Chapter Three: Of War and Peace. But mostly war.

    The wolf riders finally returned. Zag had begun to get impatient.
    With Gren dead, the cowards that had run eventually came back and were savagely beaten. Zag ordered them kept alive however. Zag’s reasoning, for an Orc, was that they were more useful alive than dead. As long as they knew who the boss was.
    “We’s found ‘em boss,” one of the riders squeaked.
    “Good. Okay boys, move out,” Zag shouted to his motley tribe.
    They followed the remaining wolf riders for what felt like an age. Zag tried to keep the peace but couldn’t stop the inevitable fights breaking out. They quick marched behind the wolves back, every now and again a wolf would break ranks, its rider holding on for dear life before it came back, mouth slobbering with blood and its riders face the very image of relief. It wasn’t unknown for wolves to eat their riders when they got hungry.
    “Lucky Gobbo,” Zag said with a smirk.
    They eventually came to a stop outside of a thick forest. Zag wondered if it was the one he had fought the human in. His sense of direction and Orc attention span meant he couldn’t know for sure.
    The greenskins set up camp, if a series of hastily put together shanty style tents could be called a camp. The savages had gotten a bit too enthusiastic, chopping at trees on the outskirts of the forest and using the wood to make a shelter. Zag wondered if they were trying to copy the houses of a human settlement but dismissed it.

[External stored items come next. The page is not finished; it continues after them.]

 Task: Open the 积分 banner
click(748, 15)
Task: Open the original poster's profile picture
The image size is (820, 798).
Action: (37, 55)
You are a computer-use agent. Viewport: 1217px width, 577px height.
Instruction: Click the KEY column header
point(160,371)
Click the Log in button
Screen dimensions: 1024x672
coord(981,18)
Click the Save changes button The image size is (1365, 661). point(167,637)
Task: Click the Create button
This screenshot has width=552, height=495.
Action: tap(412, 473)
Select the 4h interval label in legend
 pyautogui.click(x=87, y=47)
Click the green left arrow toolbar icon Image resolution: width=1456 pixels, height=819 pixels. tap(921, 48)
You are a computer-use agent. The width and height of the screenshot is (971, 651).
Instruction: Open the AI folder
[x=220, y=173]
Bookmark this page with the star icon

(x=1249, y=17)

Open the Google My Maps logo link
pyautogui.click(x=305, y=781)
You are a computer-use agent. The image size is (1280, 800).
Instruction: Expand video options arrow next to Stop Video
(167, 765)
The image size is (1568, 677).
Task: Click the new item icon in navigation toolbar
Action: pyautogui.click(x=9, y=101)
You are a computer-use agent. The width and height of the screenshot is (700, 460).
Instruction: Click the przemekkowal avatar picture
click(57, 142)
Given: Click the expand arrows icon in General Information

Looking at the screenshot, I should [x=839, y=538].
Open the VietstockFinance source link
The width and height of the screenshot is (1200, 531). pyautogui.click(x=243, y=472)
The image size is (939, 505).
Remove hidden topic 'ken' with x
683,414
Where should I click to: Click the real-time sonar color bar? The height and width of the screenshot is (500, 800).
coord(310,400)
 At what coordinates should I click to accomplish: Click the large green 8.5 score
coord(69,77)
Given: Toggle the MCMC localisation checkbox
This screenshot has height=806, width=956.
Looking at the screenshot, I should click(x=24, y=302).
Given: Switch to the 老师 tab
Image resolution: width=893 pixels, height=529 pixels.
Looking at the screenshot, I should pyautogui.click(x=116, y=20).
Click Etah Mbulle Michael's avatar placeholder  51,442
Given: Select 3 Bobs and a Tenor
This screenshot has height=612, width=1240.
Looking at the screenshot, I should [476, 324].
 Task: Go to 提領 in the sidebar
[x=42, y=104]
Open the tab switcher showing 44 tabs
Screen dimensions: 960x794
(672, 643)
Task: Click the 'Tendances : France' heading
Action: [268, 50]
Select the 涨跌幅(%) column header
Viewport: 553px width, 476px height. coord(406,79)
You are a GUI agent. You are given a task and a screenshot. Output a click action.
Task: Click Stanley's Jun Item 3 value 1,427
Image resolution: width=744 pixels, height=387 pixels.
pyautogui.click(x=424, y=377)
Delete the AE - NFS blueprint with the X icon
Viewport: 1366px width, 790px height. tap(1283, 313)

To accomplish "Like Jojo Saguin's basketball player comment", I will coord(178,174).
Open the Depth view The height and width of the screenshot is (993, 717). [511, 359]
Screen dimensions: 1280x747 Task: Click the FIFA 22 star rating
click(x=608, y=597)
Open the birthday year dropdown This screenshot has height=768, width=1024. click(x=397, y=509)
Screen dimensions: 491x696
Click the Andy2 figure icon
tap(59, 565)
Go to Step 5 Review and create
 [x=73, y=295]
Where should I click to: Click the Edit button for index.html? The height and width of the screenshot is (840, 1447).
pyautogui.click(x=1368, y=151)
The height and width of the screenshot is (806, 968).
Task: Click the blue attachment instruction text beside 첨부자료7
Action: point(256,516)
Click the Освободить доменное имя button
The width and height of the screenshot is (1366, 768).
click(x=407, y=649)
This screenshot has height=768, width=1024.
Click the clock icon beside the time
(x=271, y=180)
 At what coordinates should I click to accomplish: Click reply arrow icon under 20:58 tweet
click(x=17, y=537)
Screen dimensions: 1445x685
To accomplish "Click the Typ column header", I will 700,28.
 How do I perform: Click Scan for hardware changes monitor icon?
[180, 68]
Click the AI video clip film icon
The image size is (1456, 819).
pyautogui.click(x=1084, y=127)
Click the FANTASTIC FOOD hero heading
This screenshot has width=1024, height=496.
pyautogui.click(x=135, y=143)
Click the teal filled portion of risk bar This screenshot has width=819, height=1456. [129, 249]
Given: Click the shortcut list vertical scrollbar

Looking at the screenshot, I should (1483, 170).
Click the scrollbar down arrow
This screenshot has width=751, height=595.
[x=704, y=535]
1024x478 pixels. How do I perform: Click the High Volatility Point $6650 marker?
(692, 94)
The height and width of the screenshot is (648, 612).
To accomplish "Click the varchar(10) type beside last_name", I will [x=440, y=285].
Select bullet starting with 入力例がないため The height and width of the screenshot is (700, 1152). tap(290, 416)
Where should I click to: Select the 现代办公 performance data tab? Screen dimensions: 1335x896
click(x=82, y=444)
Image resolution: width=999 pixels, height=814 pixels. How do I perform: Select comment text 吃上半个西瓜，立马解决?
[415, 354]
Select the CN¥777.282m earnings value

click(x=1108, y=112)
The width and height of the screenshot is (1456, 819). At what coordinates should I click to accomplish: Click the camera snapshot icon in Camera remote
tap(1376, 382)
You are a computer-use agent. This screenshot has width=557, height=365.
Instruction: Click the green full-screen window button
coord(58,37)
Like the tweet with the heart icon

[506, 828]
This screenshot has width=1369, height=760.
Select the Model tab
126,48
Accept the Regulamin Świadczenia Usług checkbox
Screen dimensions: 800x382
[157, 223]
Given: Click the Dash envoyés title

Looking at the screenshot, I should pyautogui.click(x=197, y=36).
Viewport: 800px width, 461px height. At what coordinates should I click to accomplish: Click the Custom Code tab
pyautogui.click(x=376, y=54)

   The wolf riders copied their larger cousins, whether out of respect, fear or boredom, it was unknown. One or two attempted to hack at the trees, only for a bees nest to land on one unfortunate Goblins head. Instead they stole leftover wood from the Orcs and set about making a pen for their wolves.
    The wolves made sure to show their disapproval. More than one Goblin limped up to Zag, torn clothes and teeth shaped punctures in their legs.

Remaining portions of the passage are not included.